**Assignment**
From the line that contains "Where should I click to: Click the" to the final line of the entries below, write out every line exactly as it appears, and nothing else.

(Extracted records)
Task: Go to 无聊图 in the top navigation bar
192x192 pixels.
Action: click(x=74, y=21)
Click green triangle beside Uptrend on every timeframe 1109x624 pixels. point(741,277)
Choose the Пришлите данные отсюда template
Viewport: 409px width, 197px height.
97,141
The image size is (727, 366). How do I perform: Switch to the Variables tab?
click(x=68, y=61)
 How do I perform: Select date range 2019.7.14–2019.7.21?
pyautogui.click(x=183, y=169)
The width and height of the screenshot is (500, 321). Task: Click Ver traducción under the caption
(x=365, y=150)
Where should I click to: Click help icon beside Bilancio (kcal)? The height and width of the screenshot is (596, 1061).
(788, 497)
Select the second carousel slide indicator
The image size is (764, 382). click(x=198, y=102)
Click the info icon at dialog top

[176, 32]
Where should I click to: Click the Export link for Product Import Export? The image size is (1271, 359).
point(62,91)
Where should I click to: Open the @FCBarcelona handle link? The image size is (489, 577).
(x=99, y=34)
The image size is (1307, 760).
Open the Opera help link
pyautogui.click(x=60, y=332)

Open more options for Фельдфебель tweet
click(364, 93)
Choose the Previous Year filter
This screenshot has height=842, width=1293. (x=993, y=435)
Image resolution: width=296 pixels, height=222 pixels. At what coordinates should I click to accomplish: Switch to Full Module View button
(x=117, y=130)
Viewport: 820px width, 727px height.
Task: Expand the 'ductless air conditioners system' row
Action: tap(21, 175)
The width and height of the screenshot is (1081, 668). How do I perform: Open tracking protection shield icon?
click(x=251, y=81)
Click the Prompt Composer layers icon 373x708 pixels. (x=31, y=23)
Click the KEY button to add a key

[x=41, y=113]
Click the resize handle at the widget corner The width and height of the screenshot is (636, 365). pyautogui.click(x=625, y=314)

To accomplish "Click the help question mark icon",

**Result below**
Where should I click to: Click the Export link for Product Import Export? The image size is (1271, 359).
point(62,91)
Where should I click to: Open the @FCBarcelona handle link? The image size is (489, 577).
(x=99, y=34)
The image size is (1307, 760).
Open the Opera help link
pyautogui.click(x=60, y=332)

Open more options for Фельдфебель tweet
click(364, 93)
Choose the Previous Year filter
This screenshot has height=842, width=1293. (x=993, y=435)
Image resolution: width=296 pixels, height=222 pixels. At what coordinates should I click to accomplish: Switch to Full Module View button
(x=117, y=130)
Viewport: 820px width, 727px height.
Task: Expand the 'ductless air conditioners system' row
Action: tap(21, 175)
The width and height of the screenshot is (1081, 668). How do I perform: Open tracking protection shield icon?
click(x=251, y=81)
Click the Prompt Composer layers icon 373x708 pixels. (x=31, y=23)
Click the KEY button to add a key

[x=41, y=113]
Click the resize handle at the widget corner The width and height of the screenshot is (636, 365). pyautogui.click(x=625, y=314)

To accomplish "Click the help question mark icon",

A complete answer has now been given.